Large vehicles such as lorries are advised by large signs at Oxford and Swindon not to take this route and use the alternative A34 and M4 route to Swindon. This is not enforced and the road is often heavily congested due to slow HGVs taking the shorter A420 route. The road has a poor accident record and this coupled with heavy peak time traffic caused it to be nicknamed the 'A420 Road to Hell' in local media in 2007. A survey in February 2018 claimed that it is the most dangerous A road in South East England.

== History ==

What is now the A420 was established in the early 18th century as a direct route between Chippenham and Bristol via Tog Hill, avoiding the older and more established route via Bath (now the A4). It was an important road for Bristol, whose communications with Bath had been disputed and difficult. After the Bath Road was turnpiked in 1707, the Bristol Trust attempted to turnpike the direct road in 1727, but faced opposition from colliers at Kingswood, and the road was not sufficiently improved until the 1740s.
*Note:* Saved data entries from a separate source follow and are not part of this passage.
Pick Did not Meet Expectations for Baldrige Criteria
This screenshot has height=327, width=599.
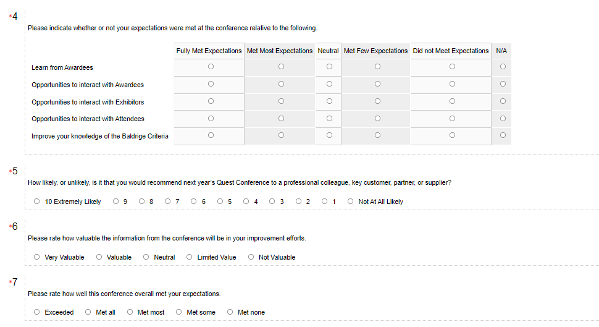click(452, 135)
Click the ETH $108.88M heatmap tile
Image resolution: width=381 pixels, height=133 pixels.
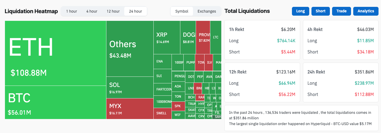click(56, 53)
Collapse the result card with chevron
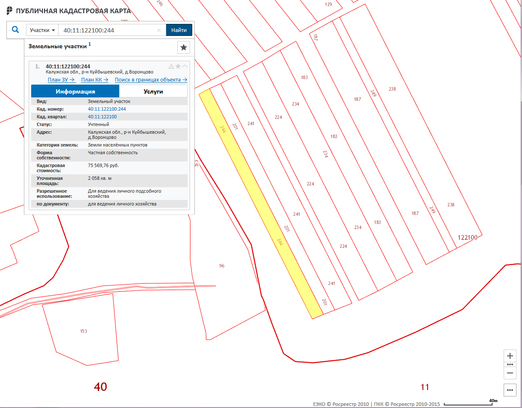 click(x=185, y=66)
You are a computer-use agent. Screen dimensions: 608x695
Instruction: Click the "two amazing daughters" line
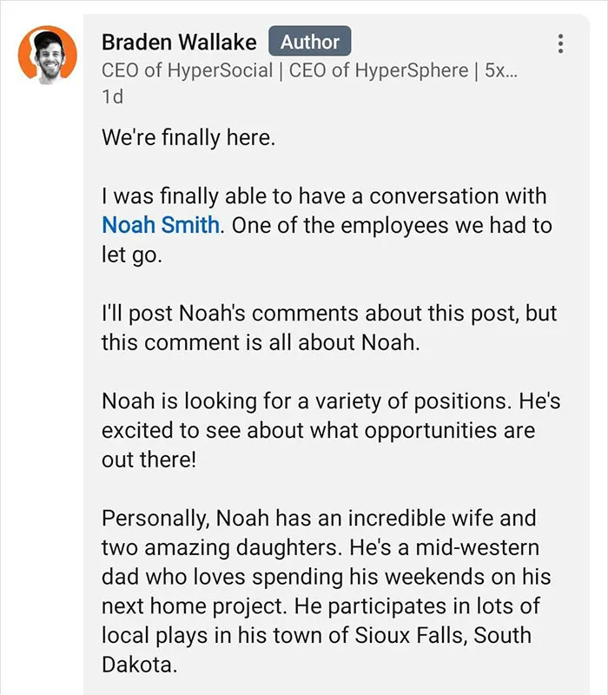point(320,547)
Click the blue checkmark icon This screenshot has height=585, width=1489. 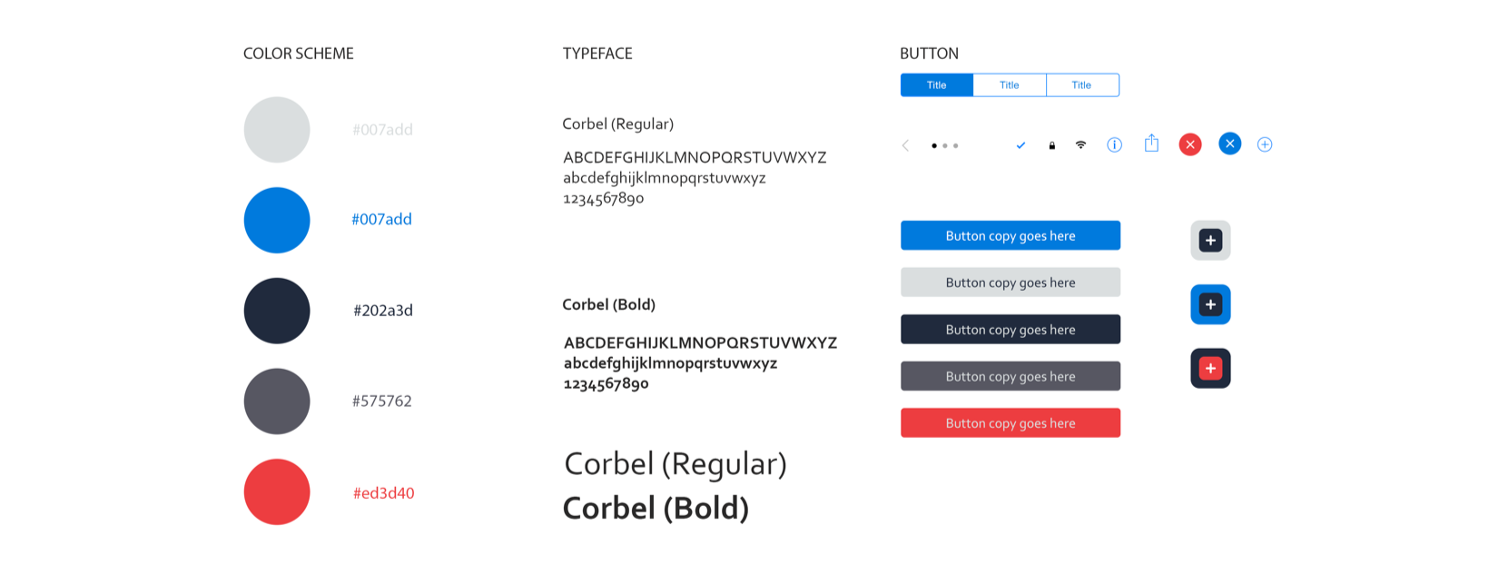click(x=1021, y=145)
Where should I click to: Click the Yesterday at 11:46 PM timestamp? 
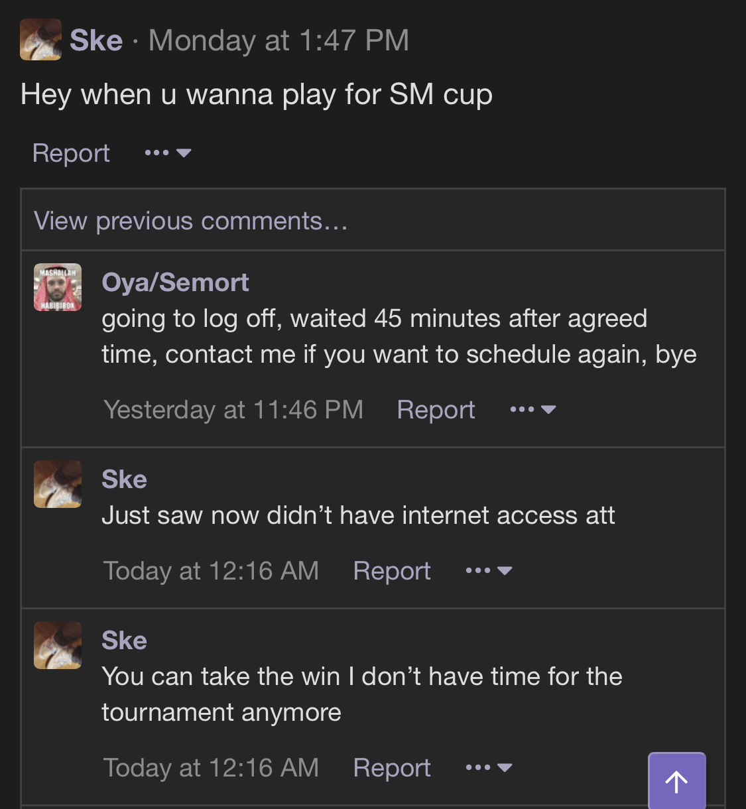[233, 410]
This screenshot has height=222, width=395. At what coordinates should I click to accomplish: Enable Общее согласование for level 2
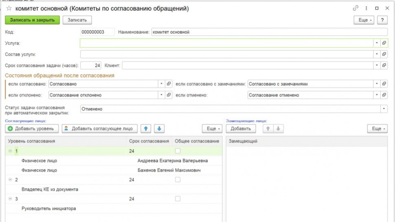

When first classified in 1922, the A420 ran between Chippenham and Botley, near Oxford, while the road between Bristol and Chippenham was the A430. The two roads were later joined and the A430 renumbered A420. The road from Botley through Oxford to Headington was originally part of the A40. When the northern Oxford bypass was built in the 1930s, the A40 was rerouted along the bypass and the road through Oxford was renumbered A420.

As a result of the building of the M4 motorway in the early 1970s and subsequent road modernisation, the A420 between Chippenham and Swindon lost its identity. From Chippenham to Lyneham through Sutton Benger and to the north of RAF Lyneham and its limestone ridge, it became the B4069. From Lyneham to Swindon it became part of the A3102. From Swindon through Stratton St Margaret to the A419 it became the A4312.

Matches between rival football clubs Oxford United and Swindon Town are sometimes referred to as the "A420 derby".

==Site of fastest speeding ticket==
The A420 near Kingston Bagpuize in Oxfordshire was the site of the fastest speeding offence ever caught in a routine speed check in the UK. On 27 January 2007, Timothy Brady, a 33-year-old man from Harrow, London, was clocked driving at 172 mph in a Porsche 911 Turbo that he had taken without permission from his employer, a luxury car hire firm. Brady was disqualified from driving and sentenced to 10 weeks in prison.